Fotoğraf: Dilara Açıkgöz/csgorselarsiv.org
AKP Genel Başkanı ve Cumhurbaşkanı Erdoğan’ın bir gece yarısı kararnamesi ile “İstanbul Sözleşmesi’ni feshetmesi ”ne yönelik tepkiler sürüyor.
“İstanbul Sözleşmesi yaşatır”
TMMOB Jeoloji Kadın Komisyonu'ndan yapılan açıklamada, “bu hukuksuz işlemi kabul etmiyoruz” denildi.
Açıklama şöyle:
“Kadınlara yönelik her türlü şiddetin ve aile içi şiddetin önlenmesi ve bunlarla mücadeleye ilişkin imzalanan ve milletlerarası bir anlaşma olan İstanbul Sözleşmesi kadınların yıllar süren mücadeleleri sonucunda elde ettikleri kazanımlarıdır. Kimsenin hediyesi, lütfu değildir. Hele ki bir kimsenin, bir grubun keyfine, karanlık, Ortaçağ'dan kalmış düşüncelerine, isteklerine göre şekillenecek, karar alınacak bir konu asla değildir.

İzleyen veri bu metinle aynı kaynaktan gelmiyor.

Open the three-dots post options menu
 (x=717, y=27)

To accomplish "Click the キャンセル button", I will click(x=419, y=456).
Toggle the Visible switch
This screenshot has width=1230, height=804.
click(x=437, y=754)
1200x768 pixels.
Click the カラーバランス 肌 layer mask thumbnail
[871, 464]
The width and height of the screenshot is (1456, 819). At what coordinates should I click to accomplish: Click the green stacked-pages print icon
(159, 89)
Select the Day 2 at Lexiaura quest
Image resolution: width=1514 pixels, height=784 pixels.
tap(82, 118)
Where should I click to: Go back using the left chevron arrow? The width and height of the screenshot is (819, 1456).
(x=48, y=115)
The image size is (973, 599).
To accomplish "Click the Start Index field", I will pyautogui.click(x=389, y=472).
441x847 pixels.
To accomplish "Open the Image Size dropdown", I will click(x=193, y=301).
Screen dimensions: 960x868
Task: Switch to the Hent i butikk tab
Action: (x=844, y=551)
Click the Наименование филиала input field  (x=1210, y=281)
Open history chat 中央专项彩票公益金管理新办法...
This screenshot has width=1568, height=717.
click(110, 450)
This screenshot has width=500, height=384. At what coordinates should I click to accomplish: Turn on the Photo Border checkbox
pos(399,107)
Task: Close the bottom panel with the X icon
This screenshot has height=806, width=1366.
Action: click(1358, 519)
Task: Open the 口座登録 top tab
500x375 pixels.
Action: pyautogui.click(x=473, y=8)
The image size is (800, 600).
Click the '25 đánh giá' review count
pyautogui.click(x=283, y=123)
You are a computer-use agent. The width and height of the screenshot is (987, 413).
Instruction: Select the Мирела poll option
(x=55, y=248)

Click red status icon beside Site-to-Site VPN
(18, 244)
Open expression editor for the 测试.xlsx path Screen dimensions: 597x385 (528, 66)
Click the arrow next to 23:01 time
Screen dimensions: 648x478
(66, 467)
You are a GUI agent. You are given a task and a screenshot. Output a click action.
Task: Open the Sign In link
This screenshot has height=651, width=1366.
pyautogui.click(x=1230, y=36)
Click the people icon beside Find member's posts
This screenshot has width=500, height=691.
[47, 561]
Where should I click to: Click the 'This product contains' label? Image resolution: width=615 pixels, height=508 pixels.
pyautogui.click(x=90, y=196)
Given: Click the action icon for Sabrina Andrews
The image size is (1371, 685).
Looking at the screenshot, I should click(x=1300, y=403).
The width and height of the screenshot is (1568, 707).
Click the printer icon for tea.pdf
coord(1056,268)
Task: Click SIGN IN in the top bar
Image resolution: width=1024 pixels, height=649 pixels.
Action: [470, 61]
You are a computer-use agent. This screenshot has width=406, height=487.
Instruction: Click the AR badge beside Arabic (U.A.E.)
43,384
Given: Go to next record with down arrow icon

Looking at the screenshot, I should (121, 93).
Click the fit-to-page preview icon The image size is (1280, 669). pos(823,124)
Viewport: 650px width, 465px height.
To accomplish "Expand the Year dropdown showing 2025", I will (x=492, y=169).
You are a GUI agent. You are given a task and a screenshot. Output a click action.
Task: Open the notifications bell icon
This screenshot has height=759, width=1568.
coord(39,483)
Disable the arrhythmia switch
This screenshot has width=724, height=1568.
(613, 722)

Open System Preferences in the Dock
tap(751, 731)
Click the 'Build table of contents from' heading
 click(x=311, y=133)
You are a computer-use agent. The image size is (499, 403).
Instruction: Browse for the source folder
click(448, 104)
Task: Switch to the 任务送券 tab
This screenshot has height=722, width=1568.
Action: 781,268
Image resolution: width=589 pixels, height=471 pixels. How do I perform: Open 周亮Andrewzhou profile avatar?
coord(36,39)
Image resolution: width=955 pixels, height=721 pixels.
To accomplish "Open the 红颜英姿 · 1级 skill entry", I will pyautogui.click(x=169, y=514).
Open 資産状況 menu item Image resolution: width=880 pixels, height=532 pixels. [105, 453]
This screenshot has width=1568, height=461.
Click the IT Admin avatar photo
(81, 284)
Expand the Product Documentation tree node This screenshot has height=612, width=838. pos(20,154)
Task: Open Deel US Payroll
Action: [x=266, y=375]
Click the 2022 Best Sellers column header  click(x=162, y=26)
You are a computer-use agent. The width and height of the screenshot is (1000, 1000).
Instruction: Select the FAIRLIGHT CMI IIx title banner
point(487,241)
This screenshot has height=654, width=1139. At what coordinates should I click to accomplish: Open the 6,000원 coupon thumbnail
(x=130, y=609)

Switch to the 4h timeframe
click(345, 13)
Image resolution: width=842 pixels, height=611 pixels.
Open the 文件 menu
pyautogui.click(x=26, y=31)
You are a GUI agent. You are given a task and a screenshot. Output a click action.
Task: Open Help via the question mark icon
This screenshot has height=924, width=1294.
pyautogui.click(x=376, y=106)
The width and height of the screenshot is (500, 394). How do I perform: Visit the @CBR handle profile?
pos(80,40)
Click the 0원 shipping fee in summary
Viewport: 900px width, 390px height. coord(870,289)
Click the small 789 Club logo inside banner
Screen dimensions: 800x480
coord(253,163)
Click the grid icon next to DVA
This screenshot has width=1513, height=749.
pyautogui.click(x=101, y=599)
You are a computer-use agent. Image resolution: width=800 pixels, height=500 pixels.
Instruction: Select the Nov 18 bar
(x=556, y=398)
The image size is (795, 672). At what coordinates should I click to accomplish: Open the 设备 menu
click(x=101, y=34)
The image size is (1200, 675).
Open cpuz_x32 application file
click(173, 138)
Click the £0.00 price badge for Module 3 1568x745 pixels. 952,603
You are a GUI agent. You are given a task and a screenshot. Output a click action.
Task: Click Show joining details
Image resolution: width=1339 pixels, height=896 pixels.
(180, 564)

“Bu hukuksuz ve geçerliliği olmayan fesih işlemini kabul etmiyoruz! Kadınları ve çocukları hedef alan şiddetin cezasız kalmasına, kadın insan haklarının gasp edilmesine, ülkemizin karanlığa sürüklenmesine hiçbir şekilde izin vermeyeceğiz! Kadınların kendilerine dayatılan koşullar karşısında susmalarını, korkmalarını ve itaat etmelerini bekleyenlere inat İstanbul Sözleşmesi Yaşatır diyoruz!”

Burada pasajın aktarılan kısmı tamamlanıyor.